On peut soutenir que ce n’est pas à regretter. Mais ce qui est sans contredit une imperfection grave du mécanisme gouvernemental des États-Unis, c’est qu’il ne remplit en aucune façon l’une des fonctions les plus essentielles du régime parlementaire, la fonction « éducative. » Les parlemens, où de grands orateurs prennent tour à tour la parole, sont pour le pays un moyen d’éducation politique incomparable. Les problèmes qui intéressent la nation et même souvent l’humanité sont exposés en termes à la fois élevés, simples et intelligibles pour tous ; car, d’une part, ce sont des hommes supérieurs qui les traitent, et, d’autre part, ils savent qu’ils doivent se faire comprendre non-seulement par la chambre, mais par le peuple tout entier. La situation financière, les intérêts économiques, les affaires étrangères, les réformes de la législation, tout ce qui doit occuper l’esprit public est examiné, discuté devant la nation, qui écoute.

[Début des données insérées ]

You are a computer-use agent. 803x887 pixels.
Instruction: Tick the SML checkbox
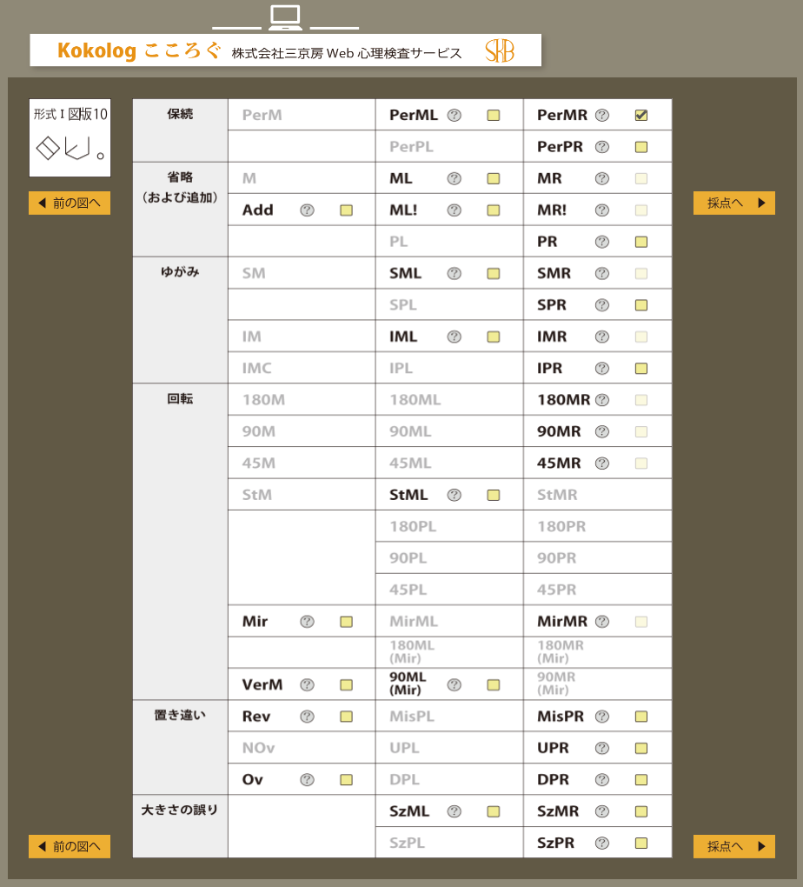tap(494, 274)
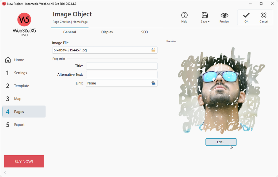Click the BUY NOW! button
The height and width of the screenshot is (177, 278).
click(24, 161)
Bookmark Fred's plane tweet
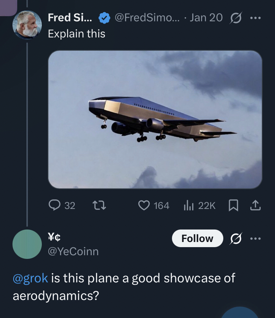The image size is (275, 318). pyautogui.click(x=233, y=206)
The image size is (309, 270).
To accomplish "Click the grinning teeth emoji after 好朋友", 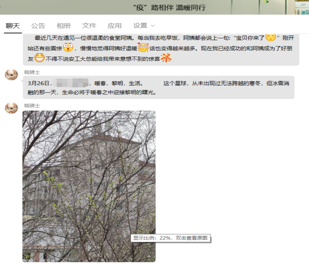I will click(x=39, y=58).
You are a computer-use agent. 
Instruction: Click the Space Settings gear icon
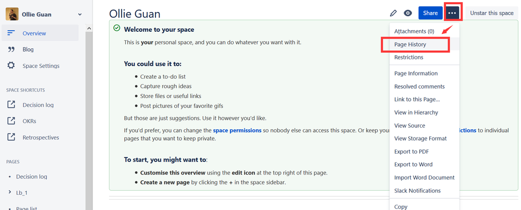[x=11, y=65]
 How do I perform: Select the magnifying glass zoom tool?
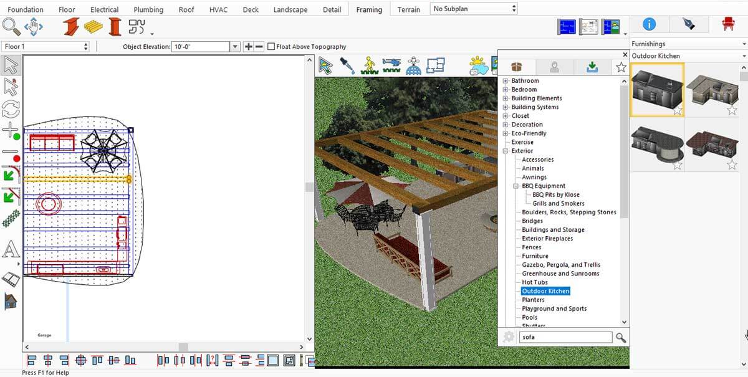(11, 27)
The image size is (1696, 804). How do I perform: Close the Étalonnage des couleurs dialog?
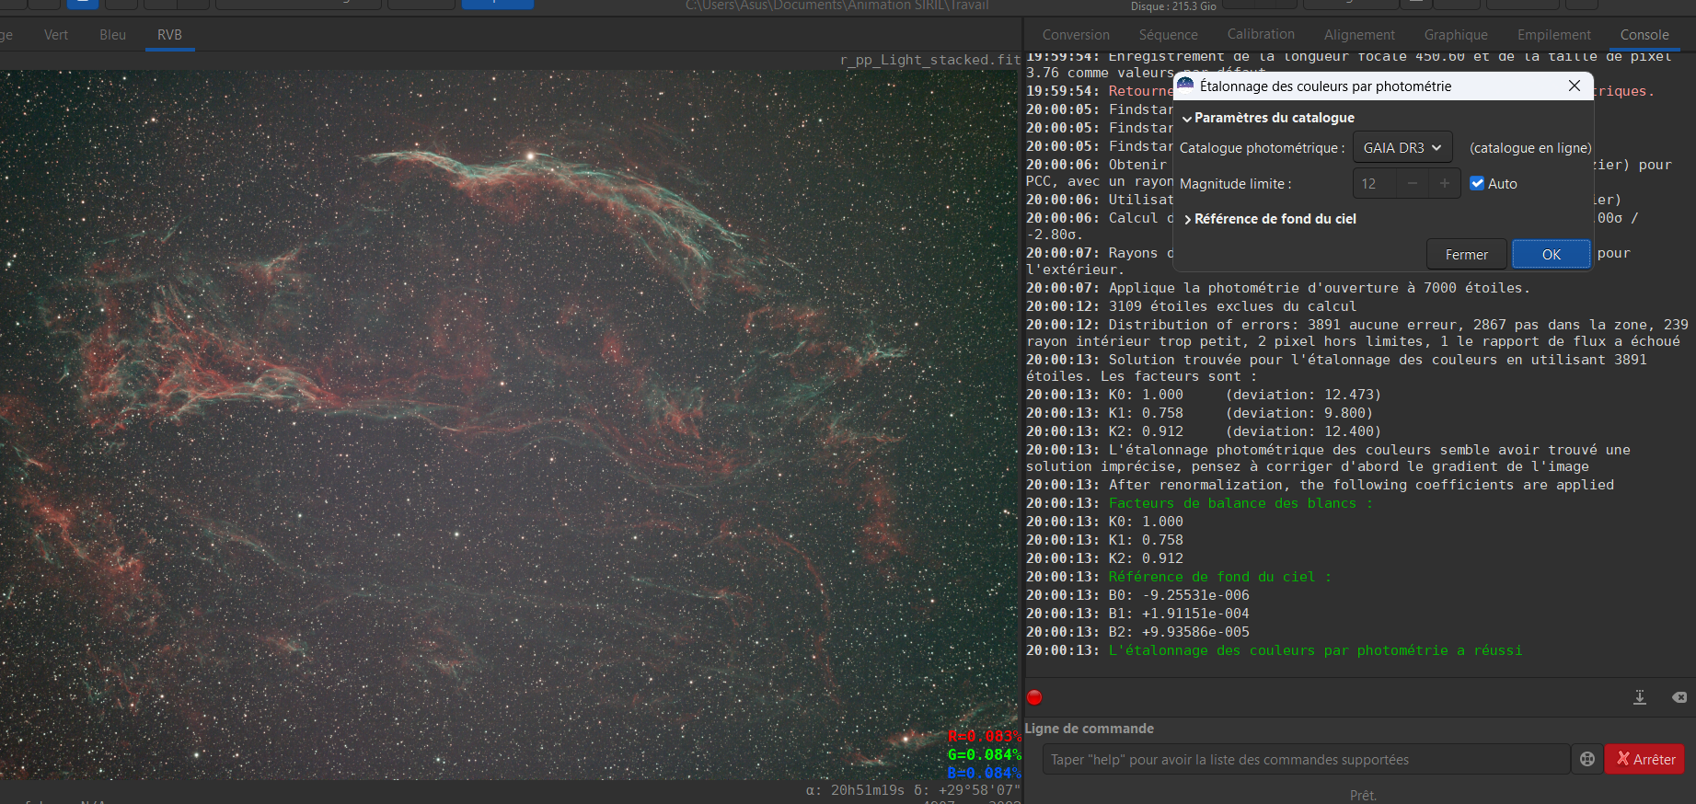coord(1575,86)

La plupart des gens ne lisent ni de gros livres ni de longs rapports, ni même les innombrables pages du Journal officiel ; mais, chaque matin, le journal apporte à tous un résumé des débats et le texte complet des discours importans[1]. Quel loyer de lumière, non-seulement pour la France, mais pour l’Europe, que la tribune française quand elle était occupée par les Royer-Collard, les Guizot, les Thiers, les Berryer, les Garnier-Pagès, les Tocqueville, les Rémusat et tant d’autres ! Les idées émises par de semblables orateurs ont un retentissement, une autorité, une diffusion que rien ne remplace. Par les questions qu’il adresse au gouvernement, le parlement éclaire le pays sur ce qui l’intéresse. En discutant ses griefs,

  1. En Belgique, chose excellente, il paraît sous le titre de Annales parlementaires, un compte-rendu complet des discussions dans les deux chambres, au prix de 3 francs par an. Chacun peut ainsi obtenir la physionomie exacte des débats, au lieu d’un résumé écourté et trop souvent défiguré par les prédilections de parti du journal qui le publie.